Solved

Update(write-back) data on BigQuery from Looks?

  • 24 October 2018
  • 28 replies
  • 2060 views

Userlevel 3

Is there a way to let users update data on DB right from looks?

I read about actions here but I found it very abstract.

Can someone please explain the process for this?


Thanks,

Krish.

icon

Best answer by jesse.carah 25 October 2018, 23:07

Hey Krishna,



I’ve been able to write data from Looker to BigQuery using both Data Actions as well as the Looker Action Hub. In either case, you’ll need to push data from Looker to some middleware that will interpret the webhook from Looker and perform the necessary operations to then stream the data to BigQuery.

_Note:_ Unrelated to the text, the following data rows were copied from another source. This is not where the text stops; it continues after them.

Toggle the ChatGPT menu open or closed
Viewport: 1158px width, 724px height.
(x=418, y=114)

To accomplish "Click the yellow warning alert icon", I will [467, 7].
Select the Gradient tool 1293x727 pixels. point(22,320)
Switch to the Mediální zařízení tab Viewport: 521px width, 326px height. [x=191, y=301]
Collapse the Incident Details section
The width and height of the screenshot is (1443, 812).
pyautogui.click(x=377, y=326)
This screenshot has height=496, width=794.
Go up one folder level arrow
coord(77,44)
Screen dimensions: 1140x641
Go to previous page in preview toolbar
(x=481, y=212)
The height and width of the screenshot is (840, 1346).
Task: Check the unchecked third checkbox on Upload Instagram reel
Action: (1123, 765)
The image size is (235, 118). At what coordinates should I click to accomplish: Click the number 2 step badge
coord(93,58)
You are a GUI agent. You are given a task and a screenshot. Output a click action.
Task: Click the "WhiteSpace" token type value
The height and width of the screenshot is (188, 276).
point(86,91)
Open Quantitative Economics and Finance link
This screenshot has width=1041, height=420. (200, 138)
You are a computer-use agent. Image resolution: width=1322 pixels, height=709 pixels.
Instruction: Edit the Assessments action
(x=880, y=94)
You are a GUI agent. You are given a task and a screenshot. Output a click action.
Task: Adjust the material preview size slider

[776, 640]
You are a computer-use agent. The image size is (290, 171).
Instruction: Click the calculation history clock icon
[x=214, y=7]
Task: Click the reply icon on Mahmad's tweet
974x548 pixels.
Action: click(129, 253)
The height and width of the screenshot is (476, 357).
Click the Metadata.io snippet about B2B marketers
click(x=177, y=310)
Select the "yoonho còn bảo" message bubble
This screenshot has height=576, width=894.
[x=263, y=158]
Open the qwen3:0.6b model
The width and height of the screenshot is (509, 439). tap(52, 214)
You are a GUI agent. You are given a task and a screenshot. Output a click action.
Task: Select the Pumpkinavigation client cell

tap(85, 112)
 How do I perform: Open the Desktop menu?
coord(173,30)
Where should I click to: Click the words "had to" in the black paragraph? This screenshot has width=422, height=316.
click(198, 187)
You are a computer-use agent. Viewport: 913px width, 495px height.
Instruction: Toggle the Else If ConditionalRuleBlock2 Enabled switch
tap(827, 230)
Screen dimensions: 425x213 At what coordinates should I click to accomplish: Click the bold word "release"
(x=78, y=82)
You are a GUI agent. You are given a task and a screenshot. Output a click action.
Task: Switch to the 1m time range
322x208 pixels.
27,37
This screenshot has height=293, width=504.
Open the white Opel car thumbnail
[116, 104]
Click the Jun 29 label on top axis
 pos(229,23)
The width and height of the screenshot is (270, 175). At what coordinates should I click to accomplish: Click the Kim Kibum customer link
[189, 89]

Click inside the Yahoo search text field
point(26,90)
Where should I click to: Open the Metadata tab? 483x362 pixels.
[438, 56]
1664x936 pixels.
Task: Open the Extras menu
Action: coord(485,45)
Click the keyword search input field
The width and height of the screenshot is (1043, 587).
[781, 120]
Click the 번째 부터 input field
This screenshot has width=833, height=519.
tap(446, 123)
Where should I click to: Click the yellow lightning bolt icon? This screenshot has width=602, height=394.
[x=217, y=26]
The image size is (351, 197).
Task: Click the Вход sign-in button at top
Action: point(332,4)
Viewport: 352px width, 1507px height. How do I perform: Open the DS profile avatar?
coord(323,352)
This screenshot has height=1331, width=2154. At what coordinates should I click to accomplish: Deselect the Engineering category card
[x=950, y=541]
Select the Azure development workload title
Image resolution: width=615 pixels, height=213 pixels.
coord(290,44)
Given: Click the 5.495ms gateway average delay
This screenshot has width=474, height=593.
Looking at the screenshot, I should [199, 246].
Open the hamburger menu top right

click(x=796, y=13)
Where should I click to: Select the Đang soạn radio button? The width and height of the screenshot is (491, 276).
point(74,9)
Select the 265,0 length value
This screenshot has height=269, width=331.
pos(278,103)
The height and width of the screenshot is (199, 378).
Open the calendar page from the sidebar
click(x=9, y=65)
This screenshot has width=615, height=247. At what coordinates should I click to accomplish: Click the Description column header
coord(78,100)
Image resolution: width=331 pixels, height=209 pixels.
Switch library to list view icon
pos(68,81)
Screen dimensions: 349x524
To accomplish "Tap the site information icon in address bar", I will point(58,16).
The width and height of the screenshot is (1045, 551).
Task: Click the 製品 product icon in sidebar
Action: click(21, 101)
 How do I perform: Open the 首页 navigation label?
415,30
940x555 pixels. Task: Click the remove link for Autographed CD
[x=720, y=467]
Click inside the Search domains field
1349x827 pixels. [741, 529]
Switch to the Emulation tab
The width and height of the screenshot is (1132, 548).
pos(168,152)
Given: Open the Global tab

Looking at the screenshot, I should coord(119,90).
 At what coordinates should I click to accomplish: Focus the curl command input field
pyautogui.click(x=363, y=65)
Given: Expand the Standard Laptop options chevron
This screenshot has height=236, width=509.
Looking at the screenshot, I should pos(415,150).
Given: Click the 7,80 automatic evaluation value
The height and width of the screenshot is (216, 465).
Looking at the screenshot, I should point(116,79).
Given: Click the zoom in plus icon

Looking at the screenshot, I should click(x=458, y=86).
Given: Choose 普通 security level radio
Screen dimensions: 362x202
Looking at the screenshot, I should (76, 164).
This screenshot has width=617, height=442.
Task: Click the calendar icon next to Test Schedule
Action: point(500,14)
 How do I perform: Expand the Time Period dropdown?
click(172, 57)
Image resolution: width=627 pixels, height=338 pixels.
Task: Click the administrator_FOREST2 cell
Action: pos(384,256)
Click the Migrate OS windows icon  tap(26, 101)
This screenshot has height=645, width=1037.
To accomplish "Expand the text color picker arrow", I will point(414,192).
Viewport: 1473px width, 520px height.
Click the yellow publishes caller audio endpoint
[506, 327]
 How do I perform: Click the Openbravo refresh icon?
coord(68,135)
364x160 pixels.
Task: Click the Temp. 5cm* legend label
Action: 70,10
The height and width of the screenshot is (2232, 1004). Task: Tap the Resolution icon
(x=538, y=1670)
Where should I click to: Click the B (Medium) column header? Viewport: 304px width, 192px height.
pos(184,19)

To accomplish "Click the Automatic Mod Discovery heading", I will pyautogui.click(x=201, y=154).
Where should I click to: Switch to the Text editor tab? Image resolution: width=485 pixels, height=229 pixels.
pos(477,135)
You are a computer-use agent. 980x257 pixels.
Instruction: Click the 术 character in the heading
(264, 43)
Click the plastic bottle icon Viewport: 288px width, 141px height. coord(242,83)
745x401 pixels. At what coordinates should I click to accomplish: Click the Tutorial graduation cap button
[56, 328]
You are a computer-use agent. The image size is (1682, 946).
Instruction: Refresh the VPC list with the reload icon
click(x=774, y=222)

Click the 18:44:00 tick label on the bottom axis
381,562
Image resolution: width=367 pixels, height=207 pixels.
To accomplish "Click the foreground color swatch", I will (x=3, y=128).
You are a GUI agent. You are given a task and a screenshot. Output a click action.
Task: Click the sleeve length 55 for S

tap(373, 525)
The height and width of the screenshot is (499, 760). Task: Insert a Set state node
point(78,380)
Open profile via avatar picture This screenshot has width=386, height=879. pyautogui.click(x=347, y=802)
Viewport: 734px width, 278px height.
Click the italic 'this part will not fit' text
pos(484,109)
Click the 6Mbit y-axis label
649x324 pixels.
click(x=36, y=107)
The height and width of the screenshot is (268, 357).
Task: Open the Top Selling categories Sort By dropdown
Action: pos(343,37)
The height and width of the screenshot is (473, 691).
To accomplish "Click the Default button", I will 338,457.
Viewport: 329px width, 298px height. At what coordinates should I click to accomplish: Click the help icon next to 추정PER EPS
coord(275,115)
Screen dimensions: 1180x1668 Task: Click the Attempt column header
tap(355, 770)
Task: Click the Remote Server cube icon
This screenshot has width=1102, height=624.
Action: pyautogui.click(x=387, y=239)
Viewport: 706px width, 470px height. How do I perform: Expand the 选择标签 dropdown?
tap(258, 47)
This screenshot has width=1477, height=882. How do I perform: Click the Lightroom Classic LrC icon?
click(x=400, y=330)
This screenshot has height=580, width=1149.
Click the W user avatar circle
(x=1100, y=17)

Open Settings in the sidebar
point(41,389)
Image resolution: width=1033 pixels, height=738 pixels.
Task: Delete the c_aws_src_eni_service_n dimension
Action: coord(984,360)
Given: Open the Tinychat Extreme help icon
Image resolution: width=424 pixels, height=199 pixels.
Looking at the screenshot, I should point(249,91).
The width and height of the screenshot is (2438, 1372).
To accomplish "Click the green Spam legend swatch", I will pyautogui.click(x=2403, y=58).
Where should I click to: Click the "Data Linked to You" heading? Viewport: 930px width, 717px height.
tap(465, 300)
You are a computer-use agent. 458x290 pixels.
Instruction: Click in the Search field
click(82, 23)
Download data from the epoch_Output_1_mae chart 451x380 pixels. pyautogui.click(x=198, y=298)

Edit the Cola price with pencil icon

Luckily, Google has a great service called Google Cloud Functions that makes this really easy. Like AWS’s Lambda, Cloud Functions let you deploy code that gets executed based off of some event. With a data action, you can push JSON containing data from Looker as well as user-defined form parameters to a Cloud Function endpoint. The Cloud Function then parses the JSON, extracts the relevant values, and calls on the BigQuery SDK to stream the results to BigQuery.



Here’s a quick overview of how to use Cloud Functions to stream data from Looker to BigQuery. In this example, we’ll create a data action and cloud function that lets an end user persist an annotation to BigQuery:



Create the Data Action



In this example, we’re going to attach a data action to field, and allow end-users to mark whether or not a name is a cool name.



 dimension: name {

type: string

sql: ${TABLE}.name ;;

action: {

label: "Cool Name?"

url: ""



param: {

name: "name"

value: "{{ value }}"

}

form_param: {

name: "annotation"

type: select

label: "Cool name?"

default: "No"

description: "Do you think that this name is a cool name?"

option: {

name: "No"

}

option: {

name: "Yes"

}

}

}

}



Note: We’re going to leave the url blank for now. Once we’ve spun up the cloud function we’ll paste the endpoint in.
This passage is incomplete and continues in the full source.